June 13, 2014 11.02 Europe/London By Chris Dziadul

Both local and international criticism of the controversial new advertising tax in Hungary is growing.

Approved by the country’s parliament earlier this week, it will impact on all media companies but particularly RTL Klub, the leading broadcaster, which will be required to pay 40% of its advertising revenues into the state coffers.

BBJ reports that RTL Klub, which is backed by Germany’s Bertelsmann, has now decided to openly criticise the government through its various media outlets.

Its situation contrasts with that of TV2, Hungary’s other national commercial broadcaster, which is seen as broadly in favour of the Fidesz party-led government and has been given a tax break in the new law.

The law has also drawn strong criticism from bodies outside the country. Speaking after the annual assembly of the Association of Commercial Television (ACT), its DG Ross Biggam said:

“By surcharging advertising-based revenues at rates of up to 40%, this legislation must call into question the ability of the Hungarian market to attract the necessary investment to sustain independent and pluralist news media.?Television programming requires significant investment. Between 40% and 50% of European broadcasters’ advertising revenues are spent on high-quality programme content – news, local drama, sports, documentaries and entertainment.?Our meeting was particularly concerned by the lack of consultation with affected stakeholders, and the lack of objective grounds for the tax. Responsible media companies do not question the societal obligation to pay a reasonable level of tax. But rushed and disproportionate measures such as the Hungarian tax on advertising revenues are a threat to the sustainability of media services in Hungary.”
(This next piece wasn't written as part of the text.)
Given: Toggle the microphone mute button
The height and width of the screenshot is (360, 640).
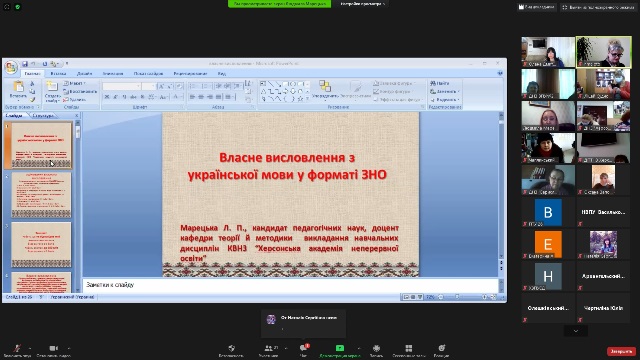Looking at the screenshot, I should click(x=17, y=348).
The ACT, a number of whose member companies are active on the Hungarian media market, agreed at its General Assembly to bring this issue to the attention of the EU institutions.

Meanwhile, The European Publishers Council (EPC) has called on the European Commission to challenge Hungary’s new controversial advertising tax, which it says will further erode press freedom and cripple the country’s media industry.

It points out that it is the latest in a series of clampdowns instigated by Hungary, with its parliament having passed a law in 2010 that threatened fines on media who engage in “unbalanced coverage”. The EU threatened legal action and Budapest gave assurances that it would amend the controversial media law in line with EU norms.

EPC executive director Angela Mills Wade said: “This is another attempt by the Hungarian Government to undermine the freedom of the press, a freedom that is highly prized by Europe’s democratic Member States. A free, independent and pluralistic media relies on the income from advertising to invest in programme production and quality, authoritative, accountable journalism. We are also extremely concerned to hear reports of pressures brought to bear on journalists and media outlets who have written unfavourable articles about politicians, and we will be asking the European Commission to take appropriate action to stem these blatant erosions of press freedom.”